Our personalities are a little bit different. You are very quick to start something new. Me as a lawyer, I have to gather my information and do a critical analysis of it. When I make a decision to go, I’m all in but the process is a little bit slower for me. In terms of motivating me, a lot of it is having great conversations, the opportunity to help people and learning something new. At the end of the day, can I make a difference in somebody else’s success? Even slightly, can I help them be successful? Whatever it may be. It may not just be I gave them a great legal answer or I solve some problem. For a lot of those people, all they’re looking for is to bounce an idea off me or to double-check the thought process.
That’s one. In terms of recalibrating, I asked my wife and she says I’m terrible. I’m a little bit like you. I can’t sit still. To sit still and watch a TV show, you have to handcuff me to the edge of the couch. I’m not great at that. For your benefit, I’ve been running a lot. The weather’s getting nicer but I love running in the winter as well. We were the last people to subscribe to Netflix or get a Peloton. COVID is over so we decided to get a Peloton and Netflix. We’re a little late to the party. We’re doing a little bit of that, which is enjoyable. I’m not great at recalibrating always. I do like to sit down and watch a lot of sports on TV.
That comes. When you don’t have to think, there shouldn’t be calibration. During the summer, you have a pontoon. When you pass out and took a day off, that’s a recalibration.

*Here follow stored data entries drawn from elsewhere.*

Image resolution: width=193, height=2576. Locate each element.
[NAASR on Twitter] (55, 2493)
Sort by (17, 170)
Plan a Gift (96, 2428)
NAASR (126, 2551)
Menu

I spent a lot of time on it last summer of 2020 and I’m looking forward to that again.
My last question is very important, what brings you joy?
As a parent, anytime your kids reach a new milestone in their life or they succeed, that’s by far the best thing. My son was accepted into a Master’s in Public Health program. It’s his first choice. For me as a parent, there is nothing better than seeing your kids’ wishes and dreams realized. My daughter was one of the kids that moved into her own apartment during COVID. Moved versus kicked out a little bit by her parents. It’s a combination of both but doing that and seeing her succeed and seeing her in a new job and she has her own business. She’s the quintessential Millennial with lots of little jobs but she’s loving life and doing everything she wants.
Those are what give me joy. Even when my son was accepted into grad school, I called my mom. I said, “Mom, I am so excited for Ben.” She goes, “I know. Ben told me.” Even my son knew I was so excited for him. When you’re 25, you don’t think about those things. When you’re my age and you have kids in their twenties, your excitement and what you want, your achievements are less important than what your kids achieve. Even what your friends achieve. You happened to be happy for other people around you. It’s not about you anymore. It’s about everybody else. That’s a lot. We have Friday night dinner together, our whole family because everybody’s crazy in that one time of the week. Everybody can get together and my daughter comes over. We all have dinner and it’s loud. People are talking over one another. It’s crazy but I love it because it’s the scene of a vibrant, fun household. Everybody’s comfortable. People are laughing. That to me is a great time of joy.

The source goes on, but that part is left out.